Article 10. Effectif et composition du personnel d’inspection du travail au regard des missions liées au développement et à la complexité de la législation. La commission note avec intérêt que, entre 2006 et 2009, 452 inspecteurs élèves ont été promus et 923 contrôleurs stagiaires formés. Elle note également que, sur les 60 postes d’inspecteurs et 100 postes de contrôleurs créés en 2009, la plupart sont des postes de contrôle.

Articles 5 a) et 7, paragraphe 3. Coopération effective entre les services d’inspection et d’autres services gouvernementaux et des institutions publiques ou privées et formation des agents d’inspection dans le domaine de la prévention des risques professionnels. La commission se réfère à ses commentaires antérieurs concernant la Réunion dans lesquels elle priait le gouvernement de fournir des informations sur les mesures prises ou envisagées pour réduire la fréquence des accidents du travail et des maladies professionnelles, en particulier dans les activités répertoriées comme présentant un haut potentiel de risques. A cet égard, la commission note que dix agents d’inspection ont bénéficié d’une formation sur les risques chimiques en septembre 2007 et que, en vertu d’une convention de partenariat signée en 2005, la Direction du travail, de l’emploi et de la formation professionnelle (DTEFP) de la Réunion fait partie d’un réseau d’acteurs de la prévention (comprenant notamment l’Agence nationale pour l’amélioration des conditions de travail (ANACT), la Caisse générale de la sécurité sociale, les services de santé au travail). En outre, elle note avec intérêt que l’amélioration de la santé et de la sécurité au travail, notamment dans le secteur du bâtiment et des travaux publics et en matière de risques chimiques, était un des objectifs prioritaires fixés à l’inspection du travail pour l’année 2008, et qu’un plan régional de santé au travail est en cours d’élaboration depuis octobre 2007.

La commission prie le gouvernement de continuer à fournir des informations sur les progrès réalisés grâce à la coopération qui s’est instaurée entre les acteurs de la prévention des risques professionnels susvisés et les sections d’inspection du travail à la Réunion. Le gouvernement est en particulier prié de fournir des informations sur la formation dont les agents d’inspection ont pu bénéficier dans le domaine de la sécurité et de la santé au travail, sur l’état d’avancement du projet de plan régional de santé au travail et les missions et les activités des agents d’inspection réalisées dans ce cadre, ainsi que sur leur impact sur la fréquence des accidents du travail et des maladies professionnelles.

=== Mise en pratique ===
(a) Pour chacun des énoncés suivants, indiquez s’il concorde avec l’extrait choisi en répondant par oui ou par non, puis citez à l’identique les mots du texte qui permettent de trancher : (i) entre 2006 et 2009, 923 contrôleurs stagiaires ont été formés ; (ii) vingt agents d’inspection ont suivi une formation sur les risques chimiques en septembre 2007 ; (iii) un plan régional de santé au travail est en cours d’élaboration depuis octobre 2007.
(b) Réécrivez le passage de l’extrait choisi compris entre « La commission prie » et « des maladies professionnelles. », bornes incluses, en remplaçant « agents d’inspection » par « inspecteurs du travail ».
Les lignes qui suivent constituent un ensemble distinct du texte.

=== Extrait de données ===

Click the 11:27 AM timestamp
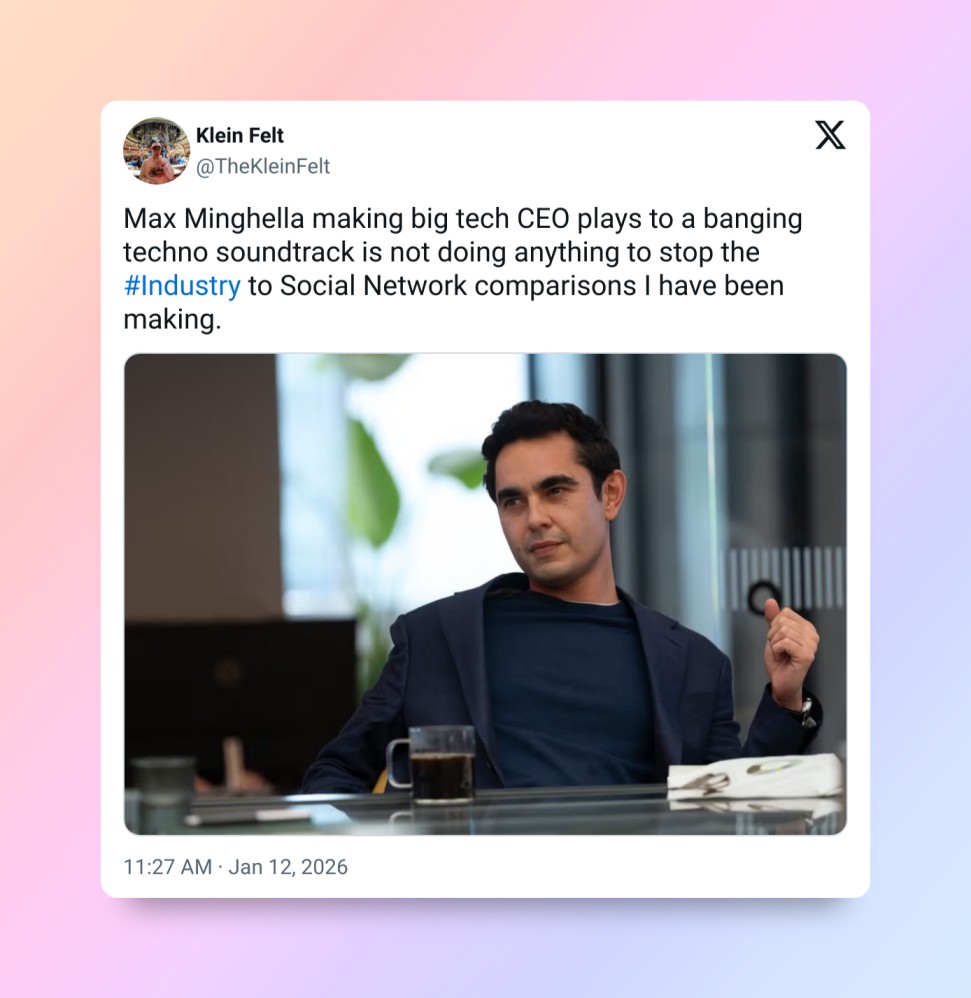[167, 867]
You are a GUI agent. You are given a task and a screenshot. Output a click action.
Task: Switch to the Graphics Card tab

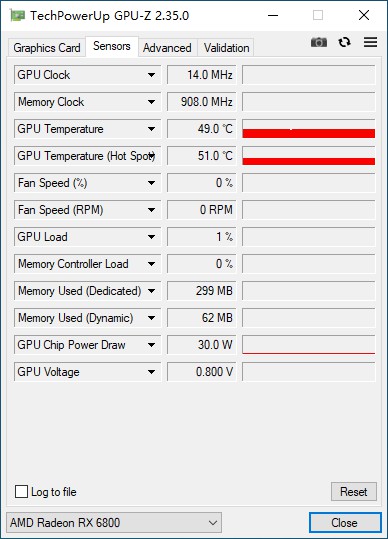point(47,48)
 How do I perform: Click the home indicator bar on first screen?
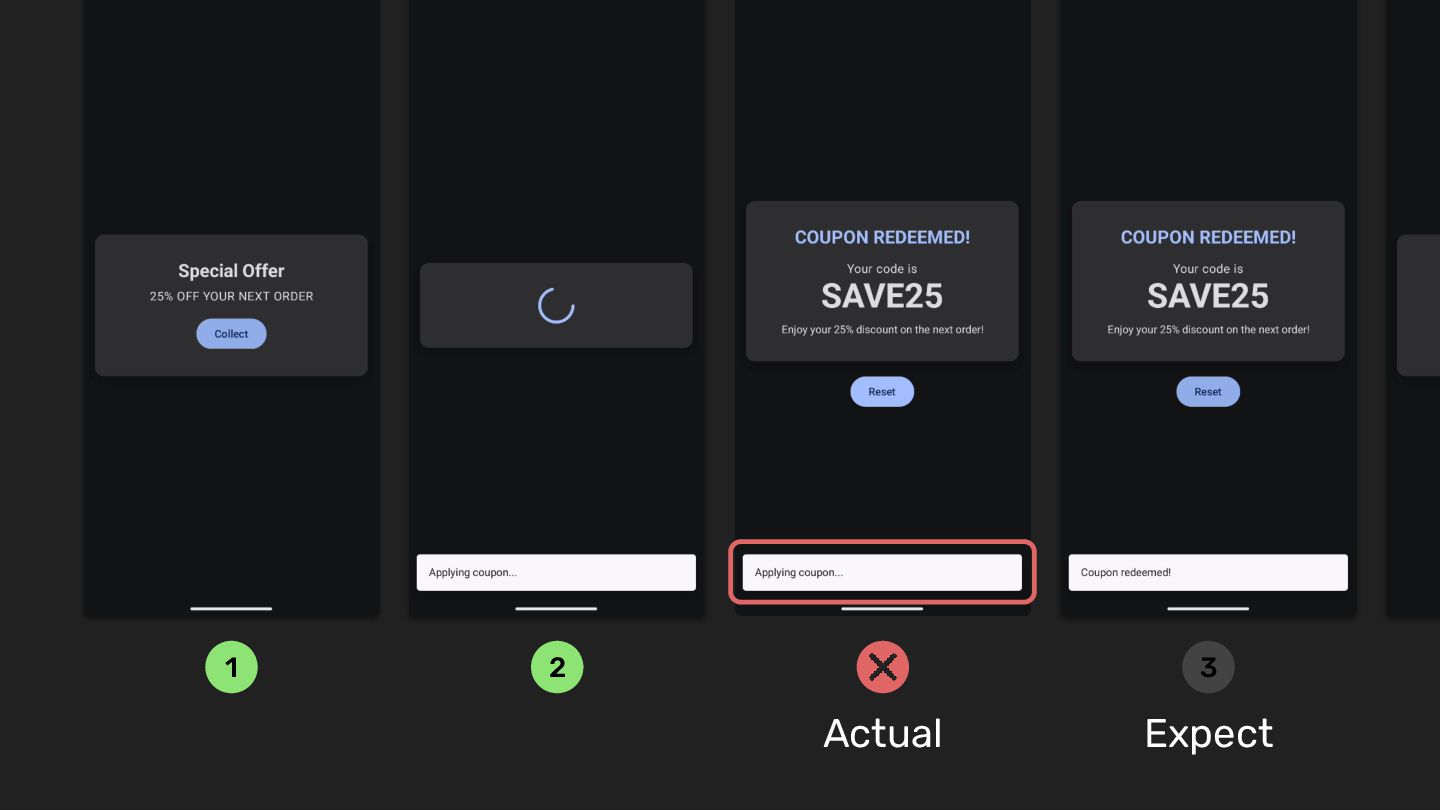click(x=231, y=608)
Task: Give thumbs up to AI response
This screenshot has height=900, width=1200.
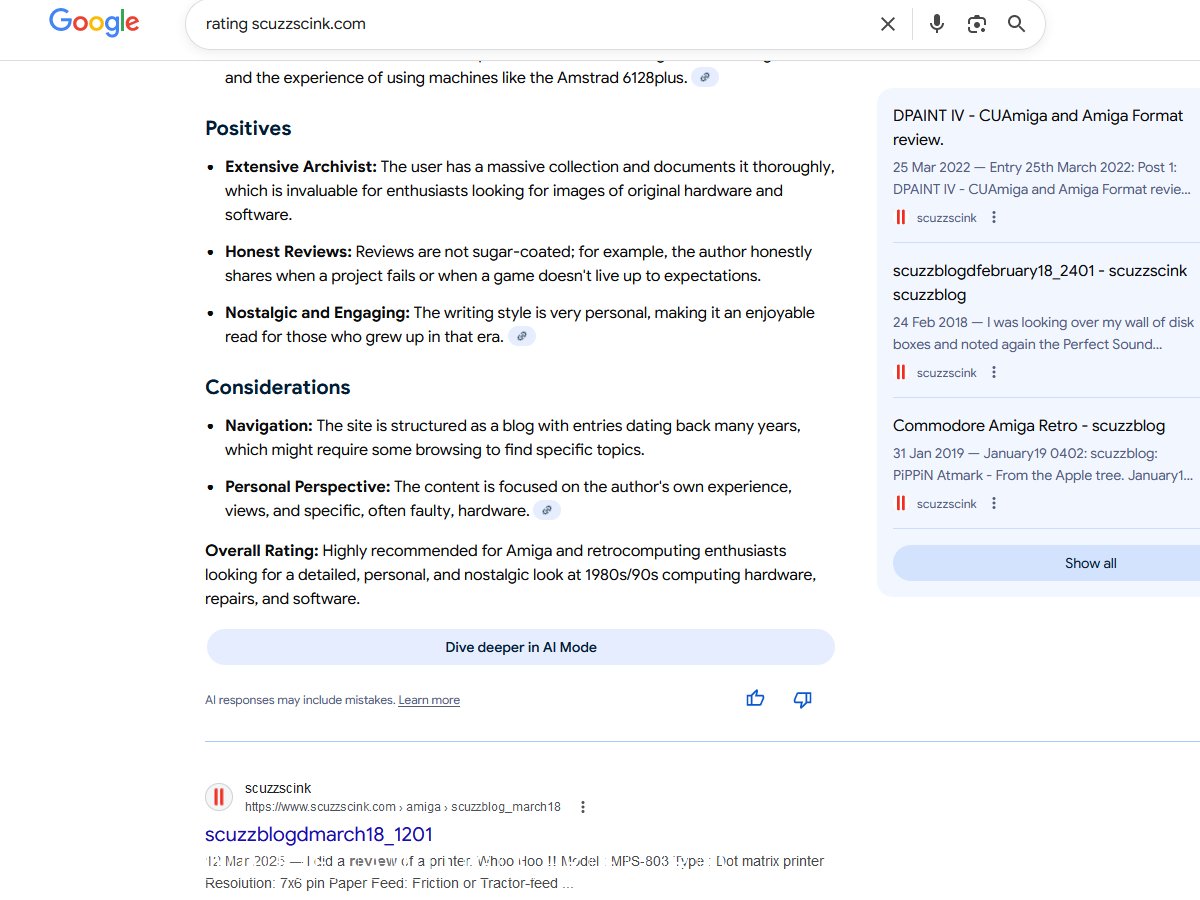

=== Solutions proposées ===
(a)
(i) Oui : « entre 2006 et 2009, 452 inspecteurs élèves ont été promus et 923 contrôleurs stagiaires formés ».
(ii) Non : « dix agents d’inspection ont bénéficié d’une formation sur les risques chimiques en septembre 2007 ».
(iii) Oui : « un plan régional de santé au travail est en cours d’élaboration depuis octobre 2007 ».

(b)
La commission prie le gouvernement de continuer à fournir des informations sur les progrès réalisés grâce à la coopération qui s’est instaurée entre les acteurs de la prévention des risques professionnels susvisés et les sections d’inspection du travail à la Réunion. Le gouvernement est en particulier prié de fournir des informations sur la formation dont les inspecteurs du travail ont pu bénéficier dans le domaine de la sécurité et de la santé au travail, sur l’état d’avancement du projet de plan régional de santé au travail et les missions et les activités des inspecteurs du travail réalisées dans ce cadre, ainsi que sur leur impact sur la fréquence des accidents du travail et des maladies professionnelles.